Goal -
Pull out each line below that contains the word "next". Case matters.

Exercise materials -
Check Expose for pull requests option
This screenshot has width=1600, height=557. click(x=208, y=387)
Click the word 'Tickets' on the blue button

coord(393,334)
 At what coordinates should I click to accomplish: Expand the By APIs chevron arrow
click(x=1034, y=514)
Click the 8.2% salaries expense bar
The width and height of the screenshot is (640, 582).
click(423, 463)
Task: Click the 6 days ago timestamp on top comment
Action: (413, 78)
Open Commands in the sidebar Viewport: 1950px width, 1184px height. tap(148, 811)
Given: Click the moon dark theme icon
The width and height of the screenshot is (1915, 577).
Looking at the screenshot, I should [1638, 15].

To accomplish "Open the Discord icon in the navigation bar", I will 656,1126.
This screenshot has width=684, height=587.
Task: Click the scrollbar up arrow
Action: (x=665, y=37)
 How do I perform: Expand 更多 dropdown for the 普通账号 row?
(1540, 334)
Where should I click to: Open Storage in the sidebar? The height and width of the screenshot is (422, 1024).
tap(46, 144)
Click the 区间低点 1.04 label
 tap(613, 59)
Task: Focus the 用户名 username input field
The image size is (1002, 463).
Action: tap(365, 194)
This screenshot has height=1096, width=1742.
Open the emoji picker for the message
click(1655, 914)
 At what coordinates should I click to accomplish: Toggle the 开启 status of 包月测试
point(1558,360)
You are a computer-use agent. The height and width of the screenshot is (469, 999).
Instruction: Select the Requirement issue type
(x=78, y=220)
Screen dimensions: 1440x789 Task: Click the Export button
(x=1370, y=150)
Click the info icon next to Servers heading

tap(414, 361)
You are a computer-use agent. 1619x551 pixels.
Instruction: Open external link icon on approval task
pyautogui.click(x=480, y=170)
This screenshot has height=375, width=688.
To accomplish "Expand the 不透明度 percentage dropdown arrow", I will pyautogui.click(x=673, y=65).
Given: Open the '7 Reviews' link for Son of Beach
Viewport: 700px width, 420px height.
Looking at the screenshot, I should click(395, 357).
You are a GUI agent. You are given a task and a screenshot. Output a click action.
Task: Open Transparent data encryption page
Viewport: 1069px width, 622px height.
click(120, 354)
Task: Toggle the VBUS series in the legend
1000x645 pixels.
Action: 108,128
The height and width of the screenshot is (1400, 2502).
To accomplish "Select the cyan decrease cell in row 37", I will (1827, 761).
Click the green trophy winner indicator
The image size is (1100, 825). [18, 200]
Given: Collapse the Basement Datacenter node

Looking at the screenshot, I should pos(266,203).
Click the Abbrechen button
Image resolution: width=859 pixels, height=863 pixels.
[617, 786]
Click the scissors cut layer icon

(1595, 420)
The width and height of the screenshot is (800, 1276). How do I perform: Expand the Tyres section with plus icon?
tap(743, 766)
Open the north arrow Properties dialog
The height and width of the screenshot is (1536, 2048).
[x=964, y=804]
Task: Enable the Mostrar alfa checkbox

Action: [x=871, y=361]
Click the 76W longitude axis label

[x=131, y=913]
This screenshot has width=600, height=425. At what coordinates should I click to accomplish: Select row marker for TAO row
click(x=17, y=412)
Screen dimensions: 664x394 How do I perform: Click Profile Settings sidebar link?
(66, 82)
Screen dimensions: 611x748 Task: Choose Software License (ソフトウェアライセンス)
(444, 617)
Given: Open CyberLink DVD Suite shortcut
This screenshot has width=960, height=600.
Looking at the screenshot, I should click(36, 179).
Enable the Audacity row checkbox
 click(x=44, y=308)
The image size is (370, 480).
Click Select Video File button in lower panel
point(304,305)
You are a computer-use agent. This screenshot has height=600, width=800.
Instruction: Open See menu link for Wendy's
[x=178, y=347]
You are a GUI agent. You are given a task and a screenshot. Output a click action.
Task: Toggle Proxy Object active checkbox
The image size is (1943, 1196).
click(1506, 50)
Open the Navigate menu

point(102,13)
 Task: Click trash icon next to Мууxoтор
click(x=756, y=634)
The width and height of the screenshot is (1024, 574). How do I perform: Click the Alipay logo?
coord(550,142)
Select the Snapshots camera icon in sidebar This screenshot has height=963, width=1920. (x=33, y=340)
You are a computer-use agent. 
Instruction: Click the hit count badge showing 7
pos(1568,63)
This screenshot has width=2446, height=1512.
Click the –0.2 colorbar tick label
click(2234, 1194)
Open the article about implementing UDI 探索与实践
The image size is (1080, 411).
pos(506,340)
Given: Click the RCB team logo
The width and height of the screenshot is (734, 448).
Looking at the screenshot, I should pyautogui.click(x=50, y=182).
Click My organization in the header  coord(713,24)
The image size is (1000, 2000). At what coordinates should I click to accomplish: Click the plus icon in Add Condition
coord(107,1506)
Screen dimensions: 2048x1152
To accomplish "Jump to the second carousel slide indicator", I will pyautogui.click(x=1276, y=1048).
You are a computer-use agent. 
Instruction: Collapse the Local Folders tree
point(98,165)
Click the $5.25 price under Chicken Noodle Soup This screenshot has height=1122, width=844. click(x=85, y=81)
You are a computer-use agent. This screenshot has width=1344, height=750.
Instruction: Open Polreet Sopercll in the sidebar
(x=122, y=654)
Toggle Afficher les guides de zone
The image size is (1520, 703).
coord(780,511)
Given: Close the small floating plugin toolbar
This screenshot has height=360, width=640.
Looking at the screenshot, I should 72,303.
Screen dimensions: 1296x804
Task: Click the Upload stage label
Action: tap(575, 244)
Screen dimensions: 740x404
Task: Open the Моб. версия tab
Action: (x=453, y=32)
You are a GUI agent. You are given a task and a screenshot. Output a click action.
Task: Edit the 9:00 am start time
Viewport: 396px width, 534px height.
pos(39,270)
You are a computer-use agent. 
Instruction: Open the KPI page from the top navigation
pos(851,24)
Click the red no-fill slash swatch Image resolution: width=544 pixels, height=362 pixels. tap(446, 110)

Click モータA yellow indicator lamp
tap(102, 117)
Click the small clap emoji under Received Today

Task response -
Click the info icon next to Servers heading
 Task: Click trash icon next to Мууxoтор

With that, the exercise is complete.